● TASK: Reproduce everything from the start of the material down to the line containing "click(1215, 540)", leaving out the pictures.

● LISTING:

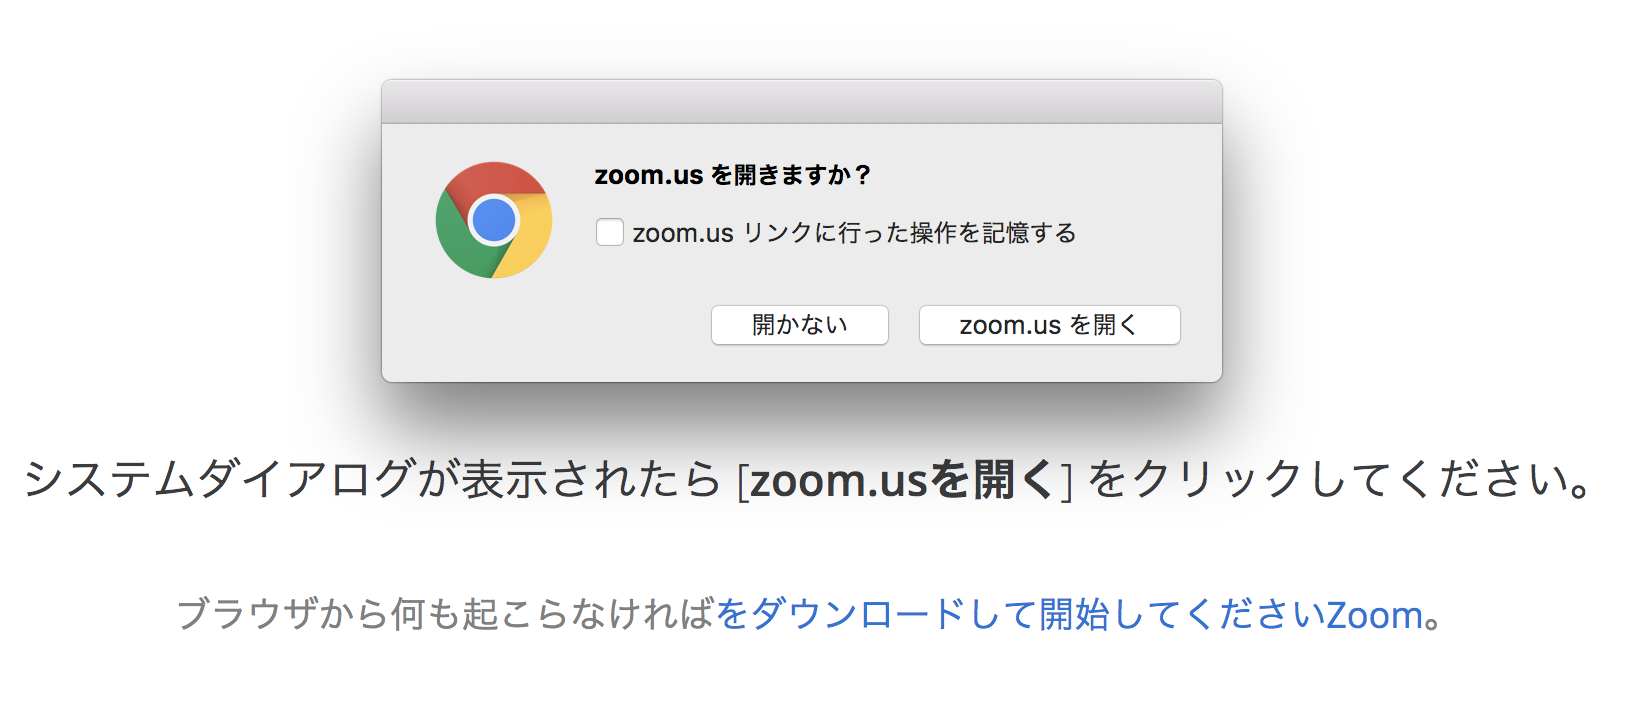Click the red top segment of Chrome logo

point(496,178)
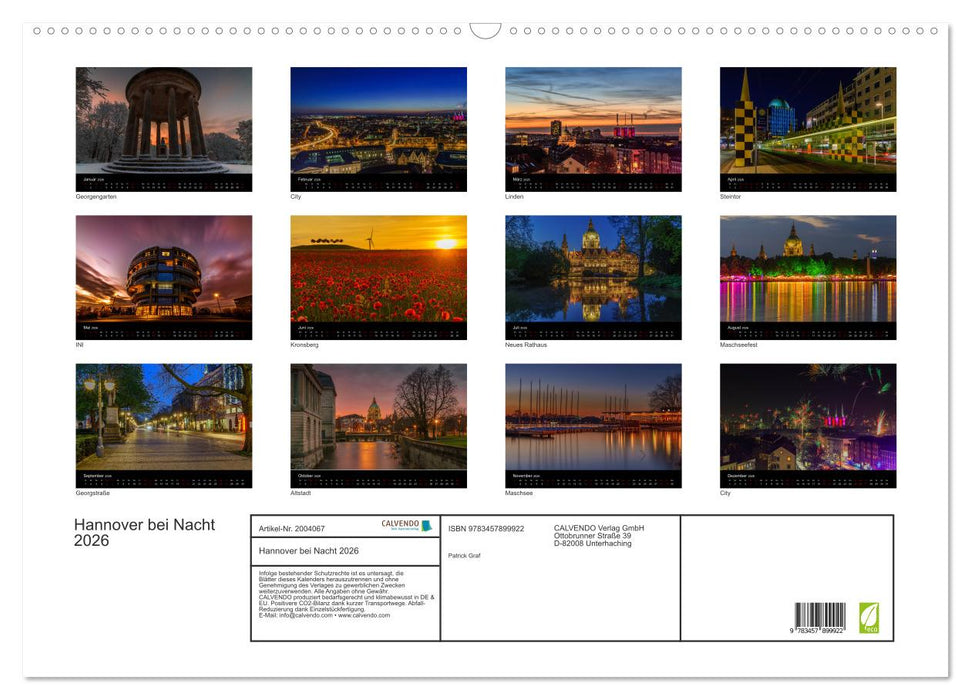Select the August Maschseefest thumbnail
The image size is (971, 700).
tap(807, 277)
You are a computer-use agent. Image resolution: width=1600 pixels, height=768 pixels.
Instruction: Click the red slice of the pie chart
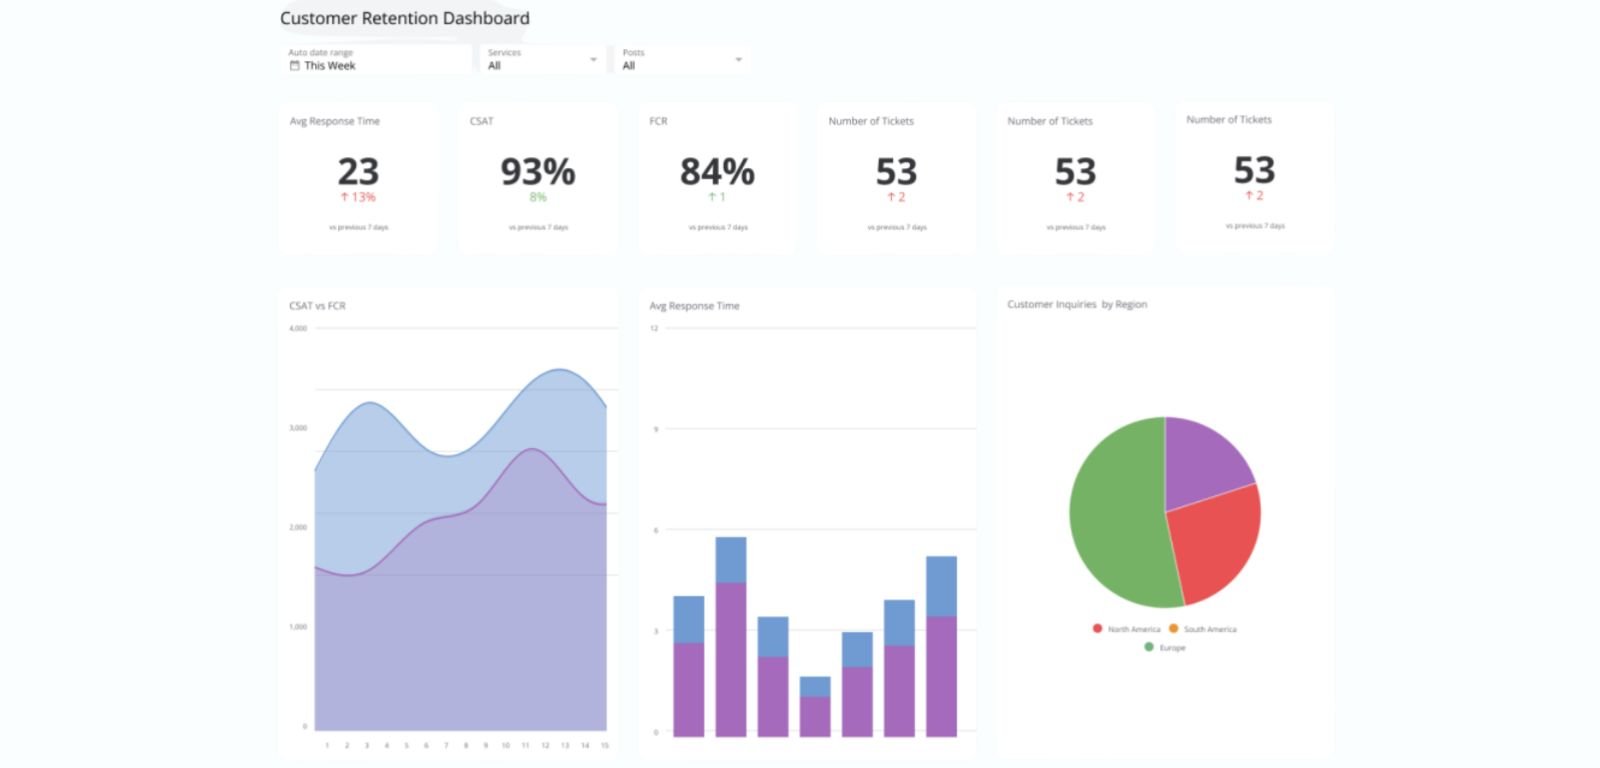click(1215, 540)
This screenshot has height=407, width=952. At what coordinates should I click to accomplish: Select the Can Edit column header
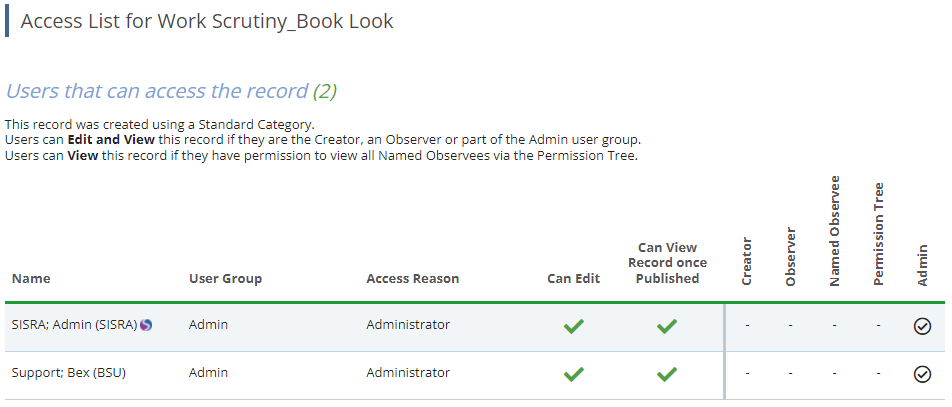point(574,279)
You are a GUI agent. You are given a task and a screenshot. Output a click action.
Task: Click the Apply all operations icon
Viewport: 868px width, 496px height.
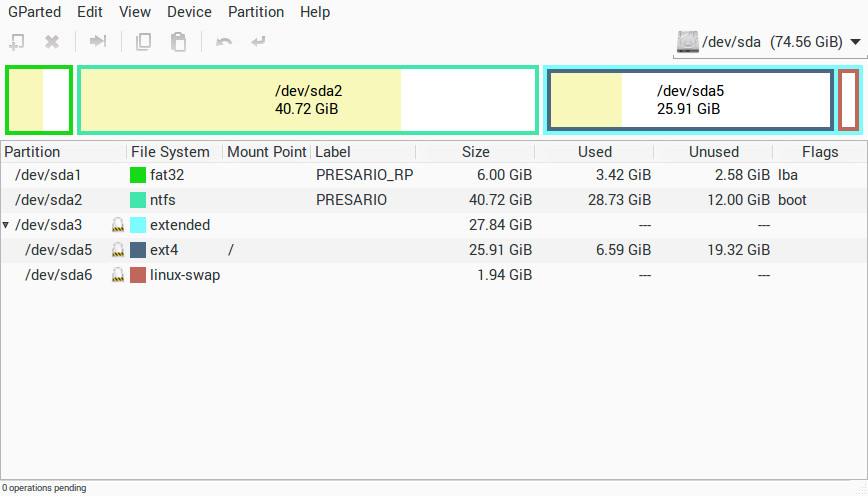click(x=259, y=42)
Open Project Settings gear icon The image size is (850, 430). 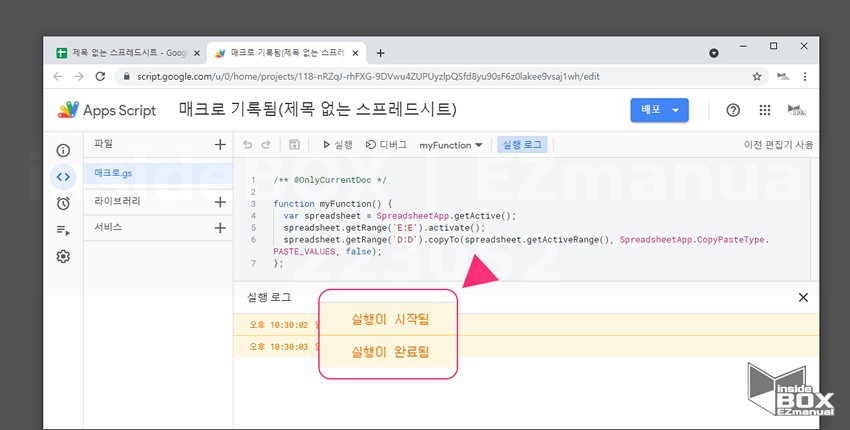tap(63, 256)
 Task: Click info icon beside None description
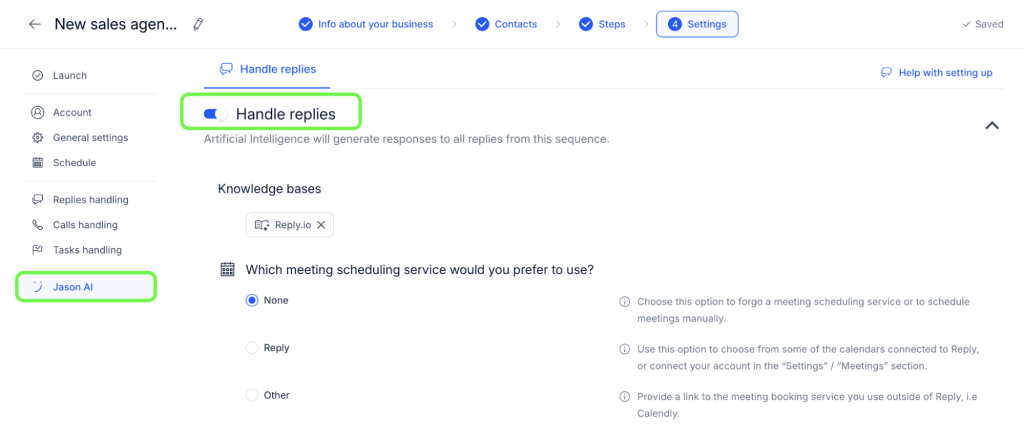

● RESULT OF THIS EXERCISE:
Click the red top segment of Chrome logo

point(496,178)
Select the August Maschseefest thumbnail
The image size is (971, 700).
tap(807, 277)
You are a computer-use agent. Image resolution: width=1600 pixels, height=768 pixels.
Instruction: Click the red slice of the pie chart
click(1215, 540)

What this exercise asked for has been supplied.